Passage
■ ■ ■

Like many authors, Hegi never quite knows where a story will lead while she's working on it. As a result, some of her stories occasionally end on a swelling, eloquent note. These endings neatly -- sometimes a little too neatly -- tie up the themes Hegi dwells upon. But overall, the collection is rewarding for its ability to capture characters during a few intense moments of their lives.

In one of the briefest but most powerful stories, titled "The End of All Sadness," Hegi gives voice to an abused woman who finds a place of peace amid a life of violence. In locales from Baja to Spokane, Hegi's characters attempt to find a sense of belonging.

That home-seeking is a notion Hegi has written about again and again, and it's a topic familiar to readers of her novels. Hegi is fascinated by borders and by people who, like herself, live between two cultures. In the story "A Town Like Ours," she returns to the postwar Germany of her youth. It's a story told from the perspective of a vague "we," a voice intent on spreading rumors, a voice a little bit paranoid, a little bit prejudiced and a little bit defensive.

■ ■ ■

Task instructions
1. Retype the review of Hegi's stories from "Like many authors, Hegi" up to and including "sense of belonging.".
2. Render this sentence from the review of Hegi's stories in Spanish: "Hegi is fascinated by borders and by people who, like herself, live between two cultures."

■ ■ ■

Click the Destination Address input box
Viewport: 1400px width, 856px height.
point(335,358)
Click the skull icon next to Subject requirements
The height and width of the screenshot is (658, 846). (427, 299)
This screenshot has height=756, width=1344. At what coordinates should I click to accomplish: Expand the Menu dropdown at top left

■ ■ ■

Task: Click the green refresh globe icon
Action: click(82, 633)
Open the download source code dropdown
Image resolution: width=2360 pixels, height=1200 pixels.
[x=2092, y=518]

■ ■ ■

Response list
1.
Like many authors, Hegi never quite knows where a story will lead while she's working on it. As a result, some of her stories occasionally end on a swelling, eloquent note. These endings neatly -- sometimes a little too neatly -- tie up the themes Hegi dwells upon. But overall, the collection is rewarding for its ability to capture characters during a few intense moments of their lives.

In one of the briefest but most powerful stories, titled "The End of All Sadness," Hegi gives voice to an abused woman who finds a place of peace amid a life of violence. In locales from Baja to Spokane, Hegi's characters attempt to find a sense of belonging.

2. A Hegi le fascinan las fronteras y las personas que, como ella, viven entre dos culturas.